**To do**
Look through the records below for the line holding "Instruction: Show previous". Write it out exactly, with each following line through the line holding "Click the Пример".

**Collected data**
[Start of Attachment]

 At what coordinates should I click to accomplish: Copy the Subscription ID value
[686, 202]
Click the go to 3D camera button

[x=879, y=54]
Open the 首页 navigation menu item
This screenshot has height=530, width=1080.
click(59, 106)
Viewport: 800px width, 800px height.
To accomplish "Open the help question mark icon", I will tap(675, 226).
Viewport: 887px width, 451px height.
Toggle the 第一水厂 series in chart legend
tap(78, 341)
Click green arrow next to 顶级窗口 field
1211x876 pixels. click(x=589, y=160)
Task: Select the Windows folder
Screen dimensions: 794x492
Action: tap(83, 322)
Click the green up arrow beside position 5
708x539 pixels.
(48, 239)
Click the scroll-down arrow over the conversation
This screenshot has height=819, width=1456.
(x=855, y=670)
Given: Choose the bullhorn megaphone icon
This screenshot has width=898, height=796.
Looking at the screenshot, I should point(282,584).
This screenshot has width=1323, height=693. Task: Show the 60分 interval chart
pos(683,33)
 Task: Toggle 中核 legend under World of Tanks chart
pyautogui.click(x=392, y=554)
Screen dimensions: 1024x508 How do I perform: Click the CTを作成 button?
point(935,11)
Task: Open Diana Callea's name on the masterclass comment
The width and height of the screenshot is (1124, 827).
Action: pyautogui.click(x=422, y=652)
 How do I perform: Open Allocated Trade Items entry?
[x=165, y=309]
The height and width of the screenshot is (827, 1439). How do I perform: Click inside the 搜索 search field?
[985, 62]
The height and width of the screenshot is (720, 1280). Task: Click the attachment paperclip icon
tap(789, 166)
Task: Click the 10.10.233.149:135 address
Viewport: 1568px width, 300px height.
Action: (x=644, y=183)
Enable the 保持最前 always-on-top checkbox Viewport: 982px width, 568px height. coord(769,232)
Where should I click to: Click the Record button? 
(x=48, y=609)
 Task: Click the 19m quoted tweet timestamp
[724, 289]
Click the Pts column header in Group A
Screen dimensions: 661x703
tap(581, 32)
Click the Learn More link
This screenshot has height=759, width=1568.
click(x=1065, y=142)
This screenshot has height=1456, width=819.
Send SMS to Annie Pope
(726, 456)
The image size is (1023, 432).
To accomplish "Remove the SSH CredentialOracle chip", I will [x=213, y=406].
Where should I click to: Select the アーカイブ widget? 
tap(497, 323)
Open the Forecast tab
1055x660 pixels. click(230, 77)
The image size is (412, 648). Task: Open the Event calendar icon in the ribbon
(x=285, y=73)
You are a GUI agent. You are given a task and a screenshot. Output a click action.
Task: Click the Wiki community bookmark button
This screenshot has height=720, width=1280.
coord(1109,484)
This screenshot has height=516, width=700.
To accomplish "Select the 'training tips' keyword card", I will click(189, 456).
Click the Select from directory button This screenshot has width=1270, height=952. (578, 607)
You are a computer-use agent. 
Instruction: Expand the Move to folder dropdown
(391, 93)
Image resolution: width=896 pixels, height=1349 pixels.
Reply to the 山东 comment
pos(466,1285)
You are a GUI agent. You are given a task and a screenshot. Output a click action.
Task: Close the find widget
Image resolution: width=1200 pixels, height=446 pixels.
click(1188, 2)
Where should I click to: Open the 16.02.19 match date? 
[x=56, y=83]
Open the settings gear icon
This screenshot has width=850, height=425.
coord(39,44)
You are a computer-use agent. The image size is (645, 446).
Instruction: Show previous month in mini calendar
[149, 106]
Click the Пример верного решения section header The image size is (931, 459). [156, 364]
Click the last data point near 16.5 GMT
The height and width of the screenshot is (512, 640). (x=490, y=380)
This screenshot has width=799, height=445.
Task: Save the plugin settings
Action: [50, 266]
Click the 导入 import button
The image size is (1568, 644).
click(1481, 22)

[End of Attachment]

**Answer below**
Instruction: Show previous month in mini calendar
[149, 106]
Click the Пример верного решения section header The image size is (931, 459). [156, 364]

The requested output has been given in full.